COLUMBUS: Last week I received a nice note from a fellow asking, “What was Will’s feelings toward the church? What did he believe on the subject of Christ or the Christian church?”

At first, I wasn’t sure how to take the inquiry. But then I realized the Academy Awards are tonight (Sunday), and since I’m kinda associated with Hollywood, my faith might naturally come into question.

Besides I have kidded preachers and joked about religions just the same as congress, bankers, lawyers, real estate agents and Chambers of Commerce. If a man just reads these remarks that were intended to have more humor in ’em than theology, it’s easy to see how he could get the wrong idea.

In 1920 I was challenged to a debate by the famous Baptist preacher, Dr. James Whitcomb Brougher on the topic, “Resolved, that cowboys have contributed more to civilization than preachers”. I didn’t know till five minutes before we started I was supposed to defend the cowboy. In the debate, conducted in front of the Advertising Club of Los Angeles, I claimed, “The cowboys went across the plains in the early days, fought every foot of the way, killed Indians and fought buffalo, and opened this beautiful country of California up. And the preachers came along and closed it.” Well, he came right back at me, “The first thing the preachers had to do in advancing civilization was to catch a cowboy and civilize him.” So, that went on for most of an hour, with no clear winner but we both got a lot of laughs.

During the famous Scopes trial in Dayton, Tennessee, I wrote a few things on evolution: “The Lord put all these million of people over the earth. They don’t all agree on how they got here, and ninety percent don’t care. But He was pretty wise when He did see to it that they all do agree on one thing. (whether Christian, Heathen, or Mohammedan) and that is that the better lives you live the better you will finish.”
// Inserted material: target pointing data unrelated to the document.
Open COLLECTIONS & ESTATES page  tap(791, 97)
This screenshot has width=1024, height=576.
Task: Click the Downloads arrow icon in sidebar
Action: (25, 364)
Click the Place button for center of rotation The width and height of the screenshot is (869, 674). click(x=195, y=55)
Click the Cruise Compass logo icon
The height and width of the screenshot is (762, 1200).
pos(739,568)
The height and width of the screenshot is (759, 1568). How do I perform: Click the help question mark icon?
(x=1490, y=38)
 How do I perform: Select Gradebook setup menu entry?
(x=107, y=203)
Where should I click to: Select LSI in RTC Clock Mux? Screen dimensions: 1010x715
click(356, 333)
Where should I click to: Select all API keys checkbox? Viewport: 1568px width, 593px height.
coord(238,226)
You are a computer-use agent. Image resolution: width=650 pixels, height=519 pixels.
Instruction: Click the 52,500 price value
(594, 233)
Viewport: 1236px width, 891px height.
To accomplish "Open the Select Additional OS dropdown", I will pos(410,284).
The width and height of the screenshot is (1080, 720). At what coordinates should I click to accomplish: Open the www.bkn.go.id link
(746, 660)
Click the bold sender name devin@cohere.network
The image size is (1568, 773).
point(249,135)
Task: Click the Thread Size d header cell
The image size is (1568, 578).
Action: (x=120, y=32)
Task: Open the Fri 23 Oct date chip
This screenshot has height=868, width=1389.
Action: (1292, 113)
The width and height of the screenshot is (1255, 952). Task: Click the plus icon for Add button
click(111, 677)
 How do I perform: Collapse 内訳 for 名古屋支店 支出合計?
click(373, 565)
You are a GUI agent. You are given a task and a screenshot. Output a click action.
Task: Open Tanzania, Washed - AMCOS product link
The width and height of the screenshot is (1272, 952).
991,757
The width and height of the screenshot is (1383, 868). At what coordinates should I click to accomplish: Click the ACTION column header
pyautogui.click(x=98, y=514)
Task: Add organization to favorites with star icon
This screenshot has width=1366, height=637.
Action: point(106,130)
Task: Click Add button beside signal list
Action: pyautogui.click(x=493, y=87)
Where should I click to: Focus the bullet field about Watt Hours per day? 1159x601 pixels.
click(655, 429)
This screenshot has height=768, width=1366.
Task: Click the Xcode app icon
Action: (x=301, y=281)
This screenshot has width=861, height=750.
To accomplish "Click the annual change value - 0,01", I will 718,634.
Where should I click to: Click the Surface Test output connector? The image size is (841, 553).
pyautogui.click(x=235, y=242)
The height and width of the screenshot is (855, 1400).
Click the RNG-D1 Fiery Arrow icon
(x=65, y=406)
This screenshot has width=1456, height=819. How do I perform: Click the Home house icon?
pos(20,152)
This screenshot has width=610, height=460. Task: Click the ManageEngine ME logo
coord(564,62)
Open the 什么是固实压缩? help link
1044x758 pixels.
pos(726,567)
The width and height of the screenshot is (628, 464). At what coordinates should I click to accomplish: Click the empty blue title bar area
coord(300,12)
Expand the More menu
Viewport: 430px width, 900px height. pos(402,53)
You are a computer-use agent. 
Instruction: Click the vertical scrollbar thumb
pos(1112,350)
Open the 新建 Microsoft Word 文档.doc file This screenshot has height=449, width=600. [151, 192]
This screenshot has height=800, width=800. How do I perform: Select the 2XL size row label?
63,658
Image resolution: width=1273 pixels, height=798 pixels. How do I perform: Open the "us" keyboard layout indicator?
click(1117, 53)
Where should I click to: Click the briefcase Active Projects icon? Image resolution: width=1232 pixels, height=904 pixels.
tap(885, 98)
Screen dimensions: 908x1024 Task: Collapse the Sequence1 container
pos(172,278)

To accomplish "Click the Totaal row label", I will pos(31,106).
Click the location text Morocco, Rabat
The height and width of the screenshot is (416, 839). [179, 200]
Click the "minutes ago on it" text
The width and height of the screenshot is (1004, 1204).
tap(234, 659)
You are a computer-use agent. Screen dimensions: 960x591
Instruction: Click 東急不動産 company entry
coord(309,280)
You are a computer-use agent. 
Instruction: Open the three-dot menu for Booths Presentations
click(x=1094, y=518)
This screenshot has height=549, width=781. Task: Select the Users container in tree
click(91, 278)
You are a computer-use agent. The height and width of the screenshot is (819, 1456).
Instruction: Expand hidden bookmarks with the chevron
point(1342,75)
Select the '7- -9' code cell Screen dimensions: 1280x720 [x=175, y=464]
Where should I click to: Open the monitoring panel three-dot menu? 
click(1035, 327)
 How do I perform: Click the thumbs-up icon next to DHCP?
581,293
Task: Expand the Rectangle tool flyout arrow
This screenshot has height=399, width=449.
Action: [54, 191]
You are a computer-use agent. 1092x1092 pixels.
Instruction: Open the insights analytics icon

“As far as Scopes teaching children evolution, nobody is going to change the belief of Tennessee children as to their ancestry. It is from the action of their parents that they will form their opinions. There is a terrible lot of us who don’t think that we come from a monkey, but if there are some people who think that they do, why, it’s not our business to rob them of what little pleasure they may get out of imagining it.”

“I was raised predominantly a Methodist, but I have traveled so much, mixed with so many people in all parts of the world, that I don’t know just what I am now. I know I have never been a nonbeliever. I have worked with every denomination in the world because one is just as worthy as the other. I don’t think any one religion is the religion. If I am broad-minded in any way (and I hope I am in many) but I do know that I am broad-minded in a religious way. Which way you serve your God will never get one word of argument or condemnation out of me. There has been times when I wished there had been as much real religion among some of our creeds as there has been vanity, but that’s not in any way a criticism.”

“The Lord didn’t leave any room for doubt when he told us how we should act. His example, and the Ten Commandments are plain enough. Whoever wrote the Ten Commandments made ’em short. They may not always be kept, but they can be understood. They’re the same for everyone.”

Since the movies are on everyone’s mind tonight I’ll close with a comment praising one in 1927: “Say, I just now saw the movie ‘The King of Kings.’ This is not an ad. It’s a duty to let you know of it. The only way you could make a greater picture would be to have a better subject, and I doubt if there will ever be a better subject during our lifetime than the story of Christ.”